Hi all, thanks for responding.

Sure thing, here are some sites that refer to the "expanded uncertainty".
The more I read about it, the more I'm starting to think there's no "meaning" associated with it. It's just a common practice when reporting uncertainty. For example, note that they use 2 for a 95% confidence instead of 1.96.

Here's an example of my question written another way. Let's say I want to measure an area, and this value has 2 sources of uncertainty: length of X and length of Y. My combined standard uncertainty is the square root of sum of squares of the error contributions of X and Y, i.e.:

uncert = sqrt( var(X) + var(Y) )​

Does "Area +/- 1.96*uncert" have any meaning? It corresponds to 95% of the area under the normal curve, but does it also mean anything else?
Here is a link to the National Institute of Standards and Technology:
Frankly, I don't understand that. What about "Definition of standard uncertainty" What if the variabels ar correlated. Should the covariance not be included?

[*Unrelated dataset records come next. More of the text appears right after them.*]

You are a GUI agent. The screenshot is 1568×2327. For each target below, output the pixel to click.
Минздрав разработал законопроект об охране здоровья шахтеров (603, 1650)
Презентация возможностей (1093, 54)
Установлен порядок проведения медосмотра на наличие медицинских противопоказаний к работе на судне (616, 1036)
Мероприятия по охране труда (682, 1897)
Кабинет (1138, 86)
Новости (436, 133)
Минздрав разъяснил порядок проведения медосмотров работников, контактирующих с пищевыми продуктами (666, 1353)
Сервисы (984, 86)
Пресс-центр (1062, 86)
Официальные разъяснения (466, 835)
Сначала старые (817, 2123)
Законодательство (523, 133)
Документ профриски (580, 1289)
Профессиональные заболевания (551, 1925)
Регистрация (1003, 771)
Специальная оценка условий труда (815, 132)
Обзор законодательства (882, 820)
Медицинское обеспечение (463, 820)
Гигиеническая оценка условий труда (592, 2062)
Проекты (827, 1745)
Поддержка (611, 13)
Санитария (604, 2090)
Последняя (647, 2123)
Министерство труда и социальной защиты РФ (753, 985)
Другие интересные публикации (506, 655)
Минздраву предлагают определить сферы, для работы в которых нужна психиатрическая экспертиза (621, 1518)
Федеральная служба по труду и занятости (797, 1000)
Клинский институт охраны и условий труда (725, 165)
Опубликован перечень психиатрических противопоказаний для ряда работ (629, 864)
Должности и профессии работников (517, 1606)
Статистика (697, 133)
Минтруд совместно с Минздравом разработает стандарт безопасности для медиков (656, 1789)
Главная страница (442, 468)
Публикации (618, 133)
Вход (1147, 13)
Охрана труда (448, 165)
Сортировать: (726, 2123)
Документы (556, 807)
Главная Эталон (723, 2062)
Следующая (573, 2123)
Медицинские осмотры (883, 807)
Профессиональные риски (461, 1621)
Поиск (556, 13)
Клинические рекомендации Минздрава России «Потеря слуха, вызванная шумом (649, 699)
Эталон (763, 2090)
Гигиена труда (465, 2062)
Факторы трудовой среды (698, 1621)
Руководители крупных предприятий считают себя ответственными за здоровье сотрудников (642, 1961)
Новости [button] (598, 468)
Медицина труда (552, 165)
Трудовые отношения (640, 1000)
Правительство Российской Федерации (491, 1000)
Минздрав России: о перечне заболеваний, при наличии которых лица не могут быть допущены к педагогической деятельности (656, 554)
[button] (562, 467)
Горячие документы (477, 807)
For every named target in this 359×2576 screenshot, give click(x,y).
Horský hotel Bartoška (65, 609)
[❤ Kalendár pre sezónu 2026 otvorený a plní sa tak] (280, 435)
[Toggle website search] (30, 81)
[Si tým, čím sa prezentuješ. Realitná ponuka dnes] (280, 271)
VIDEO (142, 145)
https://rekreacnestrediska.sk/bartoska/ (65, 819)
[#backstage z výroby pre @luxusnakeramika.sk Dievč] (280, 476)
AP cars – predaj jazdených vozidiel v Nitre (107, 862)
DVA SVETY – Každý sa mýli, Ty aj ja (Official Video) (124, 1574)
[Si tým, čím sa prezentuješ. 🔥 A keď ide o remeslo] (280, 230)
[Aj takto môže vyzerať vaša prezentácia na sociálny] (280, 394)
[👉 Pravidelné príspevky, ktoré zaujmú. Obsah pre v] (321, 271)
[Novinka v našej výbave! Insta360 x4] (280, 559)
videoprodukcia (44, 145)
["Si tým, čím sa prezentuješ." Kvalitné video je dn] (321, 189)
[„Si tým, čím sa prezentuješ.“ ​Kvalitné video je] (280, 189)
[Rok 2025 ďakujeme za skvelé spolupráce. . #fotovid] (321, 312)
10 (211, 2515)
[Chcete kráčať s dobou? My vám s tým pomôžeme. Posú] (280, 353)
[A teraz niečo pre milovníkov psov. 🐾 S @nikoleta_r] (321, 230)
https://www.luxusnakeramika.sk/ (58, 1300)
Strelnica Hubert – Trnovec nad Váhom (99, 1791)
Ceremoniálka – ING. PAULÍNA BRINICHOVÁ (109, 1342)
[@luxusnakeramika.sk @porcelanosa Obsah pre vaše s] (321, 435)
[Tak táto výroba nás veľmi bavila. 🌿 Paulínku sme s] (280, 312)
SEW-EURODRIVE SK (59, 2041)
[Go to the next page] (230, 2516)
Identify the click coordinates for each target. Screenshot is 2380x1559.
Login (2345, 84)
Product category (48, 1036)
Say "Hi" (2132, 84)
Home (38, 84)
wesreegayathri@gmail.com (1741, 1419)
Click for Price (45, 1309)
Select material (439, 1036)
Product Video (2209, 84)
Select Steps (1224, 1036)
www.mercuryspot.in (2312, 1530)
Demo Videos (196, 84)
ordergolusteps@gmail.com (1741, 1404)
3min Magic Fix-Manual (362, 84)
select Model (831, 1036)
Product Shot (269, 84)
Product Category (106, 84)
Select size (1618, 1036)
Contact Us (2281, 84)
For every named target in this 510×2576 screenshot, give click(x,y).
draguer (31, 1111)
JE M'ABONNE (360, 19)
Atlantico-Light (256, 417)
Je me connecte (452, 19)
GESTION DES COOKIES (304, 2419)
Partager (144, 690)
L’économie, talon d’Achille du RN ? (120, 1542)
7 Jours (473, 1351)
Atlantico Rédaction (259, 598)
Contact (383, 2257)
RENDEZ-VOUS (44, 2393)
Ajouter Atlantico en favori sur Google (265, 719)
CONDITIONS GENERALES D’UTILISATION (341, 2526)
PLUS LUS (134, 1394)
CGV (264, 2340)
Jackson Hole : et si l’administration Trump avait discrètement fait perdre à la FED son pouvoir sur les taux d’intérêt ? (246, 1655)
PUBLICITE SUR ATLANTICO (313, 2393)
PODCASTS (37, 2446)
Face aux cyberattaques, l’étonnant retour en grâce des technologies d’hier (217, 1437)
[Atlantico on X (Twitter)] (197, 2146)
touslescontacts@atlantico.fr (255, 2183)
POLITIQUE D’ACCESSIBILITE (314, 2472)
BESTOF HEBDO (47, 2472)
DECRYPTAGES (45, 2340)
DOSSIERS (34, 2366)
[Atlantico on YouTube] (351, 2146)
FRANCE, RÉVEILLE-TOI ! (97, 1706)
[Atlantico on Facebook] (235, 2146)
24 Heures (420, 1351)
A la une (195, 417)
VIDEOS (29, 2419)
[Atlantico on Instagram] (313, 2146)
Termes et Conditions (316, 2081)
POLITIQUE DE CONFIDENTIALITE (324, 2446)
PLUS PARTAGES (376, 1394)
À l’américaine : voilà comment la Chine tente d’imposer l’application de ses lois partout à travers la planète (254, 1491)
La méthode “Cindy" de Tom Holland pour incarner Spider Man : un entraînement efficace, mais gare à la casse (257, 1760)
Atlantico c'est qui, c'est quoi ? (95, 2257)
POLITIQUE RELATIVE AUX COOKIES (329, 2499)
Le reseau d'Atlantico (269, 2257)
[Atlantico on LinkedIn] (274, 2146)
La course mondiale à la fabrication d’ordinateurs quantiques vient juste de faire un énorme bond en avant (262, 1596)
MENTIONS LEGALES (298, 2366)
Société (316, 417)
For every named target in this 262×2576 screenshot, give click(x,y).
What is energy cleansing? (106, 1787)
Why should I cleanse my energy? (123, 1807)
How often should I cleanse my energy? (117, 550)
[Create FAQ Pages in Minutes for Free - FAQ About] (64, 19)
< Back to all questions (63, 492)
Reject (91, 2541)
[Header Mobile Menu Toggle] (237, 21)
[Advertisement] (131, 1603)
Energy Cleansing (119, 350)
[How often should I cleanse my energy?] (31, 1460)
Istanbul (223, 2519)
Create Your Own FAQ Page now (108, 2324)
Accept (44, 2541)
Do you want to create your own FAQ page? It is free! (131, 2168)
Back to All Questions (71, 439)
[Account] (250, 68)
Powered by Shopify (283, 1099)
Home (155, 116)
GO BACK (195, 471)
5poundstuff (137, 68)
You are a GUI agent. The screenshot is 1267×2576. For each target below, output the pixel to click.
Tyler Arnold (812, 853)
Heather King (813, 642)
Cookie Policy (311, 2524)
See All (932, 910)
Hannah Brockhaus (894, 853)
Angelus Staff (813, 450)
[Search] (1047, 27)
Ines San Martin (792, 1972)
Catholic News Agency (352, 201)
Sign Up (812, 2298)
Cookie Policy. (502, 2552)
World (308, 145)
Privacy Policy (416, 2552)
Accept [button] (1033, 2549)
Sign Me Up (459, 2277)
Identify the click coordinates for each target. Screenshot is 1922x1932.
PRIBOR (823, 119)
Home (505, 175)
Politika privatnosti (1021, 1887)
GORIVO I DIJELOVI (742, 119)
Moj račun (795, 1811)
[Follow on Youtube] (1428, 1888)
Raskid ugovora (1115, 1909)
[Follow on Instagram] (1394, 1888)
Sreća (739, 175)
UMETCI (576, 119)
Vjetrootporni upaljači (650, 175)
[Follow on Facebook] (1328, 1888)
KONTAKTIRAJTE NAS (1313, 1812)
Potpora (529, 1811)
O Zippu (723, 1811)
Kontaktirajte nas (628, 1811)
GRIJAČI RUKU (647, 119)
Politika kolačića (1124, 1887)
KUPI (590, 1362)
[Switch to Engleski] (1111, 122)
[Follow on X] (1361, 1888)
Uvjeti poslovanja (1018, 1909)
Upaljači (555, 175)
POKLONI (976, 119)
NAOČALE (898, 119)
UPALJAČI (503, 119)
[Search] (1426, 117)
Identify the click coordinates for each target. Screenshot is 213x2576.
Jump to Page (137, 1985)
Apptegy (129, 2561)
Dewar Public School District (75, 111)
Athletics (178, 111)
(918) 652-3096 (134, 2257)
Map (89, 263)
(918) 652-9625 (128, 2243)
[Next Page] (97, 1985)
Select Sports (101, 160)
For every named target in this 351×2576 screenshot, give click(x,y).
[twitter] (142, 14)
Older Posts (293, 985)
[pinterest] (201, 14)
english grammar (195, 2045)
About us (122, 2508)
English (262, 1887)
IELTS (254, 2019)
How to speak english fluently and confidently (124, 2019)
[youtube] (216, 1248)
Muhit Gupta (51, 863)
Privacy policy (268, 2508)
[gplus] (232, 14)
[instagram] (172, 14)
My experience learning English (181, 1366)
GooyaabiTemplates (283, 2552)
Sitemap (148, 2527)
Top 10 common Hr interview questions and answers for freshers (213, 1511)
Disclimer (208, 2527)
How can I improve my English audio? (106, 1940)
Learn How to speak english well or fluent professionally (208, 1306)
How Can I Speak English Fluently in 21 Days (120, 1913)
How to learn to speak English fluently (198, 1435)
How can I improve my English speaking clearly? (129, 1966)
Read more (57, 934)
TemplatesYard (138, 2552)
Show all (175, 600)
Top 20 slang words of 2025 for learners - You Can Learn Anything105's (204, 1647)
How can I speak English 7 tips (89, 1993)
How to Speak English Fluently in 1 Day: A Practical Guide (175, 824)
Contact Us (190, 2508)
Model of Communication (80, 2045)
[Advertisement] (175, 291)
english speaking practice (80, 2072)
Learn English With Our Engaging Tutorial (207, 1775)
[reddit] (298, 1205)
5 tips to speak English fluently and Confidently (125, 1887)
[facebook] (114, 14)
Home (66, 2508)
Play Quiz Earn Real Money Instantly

"Expanded uncertainty assures a high level of confidence" But if the variances and/or the coefficients (the a_i) are large, then it will not assure a high level of confidence. And what do they mean by confidence? A confidence interval?
And what do they mean by confidence? A confidence interval?
You have hit my question exactly! :) What do they mean by confidence? I can't tell at all. I can't figure out what this value represents.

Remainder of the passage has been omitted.